Higher secondary school in Chromepet, India

Nedungayil Sankuni Narayan (NSN) Matriculation / Memorial School is a chain higher secondary school in Chromepet, Chitlapakkam, Kundrathur , India. It is run by the NSN Education Committee based on Chennai.

==History==
The NSN Matriculation School was founded as a primary school in 1968 by Lalitha Menon in honour of her late husband NSN Menon. The school is managed by the NSN Education committee. The current correspondent is Ms. Chitra Prasad.

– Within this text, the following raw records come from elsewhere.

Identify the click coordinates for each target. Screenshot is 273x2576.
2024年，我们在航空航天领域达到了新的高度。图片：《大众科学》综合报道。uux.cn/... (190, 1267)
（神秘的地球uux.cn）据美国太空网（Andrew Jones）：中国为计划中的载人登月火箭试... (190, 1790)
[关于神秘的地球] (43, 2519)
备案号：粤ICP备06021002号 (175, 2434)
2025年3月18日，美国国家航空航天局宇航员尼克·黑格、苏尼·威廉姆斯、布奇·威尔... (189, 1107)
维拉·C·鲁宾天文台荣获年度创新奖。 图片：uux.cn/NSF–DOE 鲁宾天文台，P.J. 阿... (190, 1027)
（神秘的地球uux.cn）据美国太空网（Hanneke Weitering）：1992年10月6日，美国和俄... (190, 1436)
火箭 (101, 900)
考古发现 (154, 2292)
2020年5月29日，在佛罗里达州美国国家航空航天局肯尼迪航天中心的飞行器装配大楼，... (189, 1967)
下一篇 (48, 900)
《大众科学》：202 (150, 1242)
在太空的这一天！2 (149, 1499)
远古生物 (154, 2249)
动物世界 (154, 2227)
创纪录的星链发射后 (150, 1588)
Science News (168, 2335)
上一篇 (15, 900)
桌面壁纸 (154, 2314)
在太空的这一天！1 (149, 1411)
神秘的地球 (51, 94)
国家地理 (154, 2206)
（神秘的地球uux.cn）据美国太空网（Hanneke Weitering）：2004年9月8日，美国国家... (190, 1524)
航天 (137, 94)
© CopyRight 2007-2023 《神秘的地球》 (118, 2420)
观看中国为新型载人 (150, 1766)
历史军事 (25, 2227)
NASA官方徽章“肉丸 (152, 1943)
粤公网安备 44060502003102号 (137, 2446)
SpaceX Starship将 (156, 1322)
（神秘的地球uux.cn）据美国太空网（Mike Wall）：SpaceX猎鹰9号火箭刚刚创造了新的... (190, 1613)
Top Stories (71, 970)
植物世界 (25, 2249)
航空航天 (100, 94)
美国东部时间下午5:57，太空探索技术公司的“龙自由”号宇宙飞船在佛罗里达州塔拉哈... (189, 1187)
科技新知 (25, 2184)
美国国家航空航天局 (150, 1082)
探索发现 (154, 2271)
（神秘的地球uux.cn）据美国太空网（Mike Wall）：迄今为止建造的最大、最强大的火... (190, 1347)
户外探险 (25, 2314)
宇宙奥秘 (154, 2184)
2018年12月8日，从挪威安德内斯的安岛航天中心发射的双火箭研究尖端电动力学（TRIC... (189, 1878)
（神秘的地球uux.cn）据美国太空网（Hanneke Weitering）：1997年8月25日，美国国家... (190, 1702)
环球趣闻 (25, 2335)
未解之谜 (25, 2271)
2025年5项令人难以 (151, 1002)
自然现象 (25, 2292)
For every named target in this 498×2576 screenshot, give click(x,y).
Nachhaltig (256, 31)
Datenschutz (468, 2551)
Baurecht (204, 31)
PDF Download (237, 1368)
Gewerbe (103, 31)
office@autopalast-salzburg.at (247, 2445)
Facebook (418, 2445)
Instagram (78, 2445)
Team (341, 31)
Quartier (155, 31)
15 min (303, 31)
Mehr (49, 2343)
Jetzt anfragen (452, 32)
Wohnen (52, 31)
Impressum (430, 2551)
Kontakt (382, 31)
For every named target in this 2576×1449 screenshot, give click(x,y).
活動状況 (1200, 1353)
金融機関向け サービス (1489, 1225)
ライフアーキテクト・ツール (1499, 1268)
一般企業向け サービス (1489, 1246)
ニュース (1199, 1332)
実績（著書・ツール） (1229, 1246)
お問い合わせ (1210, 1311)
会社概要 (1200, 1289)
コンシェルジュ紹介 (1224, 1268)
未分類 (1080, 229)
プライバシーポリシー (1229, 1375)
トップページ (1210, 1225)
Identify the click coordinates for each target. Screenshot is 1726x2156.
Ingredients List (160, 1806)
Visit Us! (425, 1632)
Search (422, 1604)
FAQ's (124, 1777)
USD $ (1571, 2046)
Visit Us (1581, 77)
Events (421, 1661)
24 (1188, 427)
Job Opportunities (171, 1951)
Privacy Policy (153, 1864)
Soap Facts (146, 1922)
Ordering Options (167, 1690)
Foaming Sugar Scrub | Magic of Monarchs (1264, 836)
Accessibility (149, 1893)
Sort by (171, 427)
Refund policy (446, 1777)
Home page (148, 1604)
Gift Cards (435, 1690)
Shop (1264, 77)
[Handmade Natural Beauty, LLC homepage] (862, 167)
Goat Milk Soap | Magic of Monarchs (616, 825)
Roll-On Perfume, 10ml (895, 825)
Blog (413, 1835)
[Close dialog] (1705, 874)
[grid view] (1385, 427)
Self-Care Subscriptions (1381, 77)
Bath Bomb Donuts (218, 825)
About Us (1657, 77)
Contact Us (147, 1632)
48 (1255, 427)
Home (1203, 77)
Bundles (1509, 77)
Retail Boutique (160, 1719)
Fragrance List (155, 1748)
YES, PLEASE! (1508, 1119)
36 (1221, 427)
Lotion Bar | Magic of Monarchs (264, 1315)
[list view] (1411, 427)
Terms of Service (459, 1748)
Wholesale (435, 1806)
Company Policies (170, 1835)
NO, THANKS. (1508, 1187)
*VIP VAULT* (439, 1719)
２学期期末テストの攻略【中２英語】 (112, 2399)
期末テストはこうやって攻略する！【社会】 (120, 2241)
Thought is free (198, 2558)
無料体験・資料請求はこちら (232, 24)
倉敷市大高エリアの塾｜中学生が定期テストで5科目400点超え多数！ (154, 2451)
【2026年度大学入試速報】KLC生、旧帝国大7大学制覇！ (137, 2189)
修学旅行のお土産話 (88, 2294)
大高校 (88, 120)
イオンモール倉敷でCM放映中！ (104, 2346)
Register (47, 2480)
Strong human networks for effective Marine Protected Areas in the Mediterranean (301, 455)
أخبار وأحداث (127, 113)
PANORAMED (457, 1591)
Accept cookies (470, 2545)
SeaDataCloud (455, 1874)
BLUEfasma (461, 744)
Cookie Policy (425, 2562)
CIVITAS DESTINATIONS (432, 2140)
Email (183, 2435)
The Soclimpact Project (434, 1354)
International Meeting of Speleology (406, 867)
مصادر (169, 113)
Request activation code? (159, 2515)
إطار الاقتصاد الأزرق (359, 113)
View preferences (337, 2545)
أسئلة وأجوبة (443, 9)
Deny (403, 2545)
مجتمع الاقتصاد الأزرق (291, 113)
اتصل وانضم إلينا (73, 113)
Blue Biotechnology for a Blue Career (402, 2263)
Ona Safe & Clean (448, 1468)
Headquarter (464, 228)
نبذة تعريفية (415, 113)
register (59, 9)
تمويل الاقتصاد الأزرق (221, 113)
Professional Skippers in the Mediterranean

The school celebrated its Silver Jubilee in 1993 and its Golden Jubilee in 2018. It also has opened another branch in Chitlapakkam providing both CBSE and State board curriculum.It has now grown into one of the most prestigious institution in the region with over 6000+ students studying.The motto of NSN is to "Nurturing students for the nation". It also has spread its wings with another branch in Kundrathur. It conducts competitions like the annual sports cum cultural competition called NSN MMT, KALAMELA, Annual Day, Annual Sports Meet, etc. The schools' curriculum focuses on holistic development, i.e., not only in academic development but also in value education and skill development.

==Other activities==
NSN school has a Bharat Scouts and Guides group. It won the International School Award in 2015 announced by the British Council. It guides multiple students towards success. It also has JRC activities and NCC Army Wing and Air Force.

There are also values of infinitheism, a path divined by mahātria Rā (more like a cult) that the correspondent follows that are pretty much all over the school. Some activities like Infini Day and Motivational Talk by NSN students to other schools are based on this path.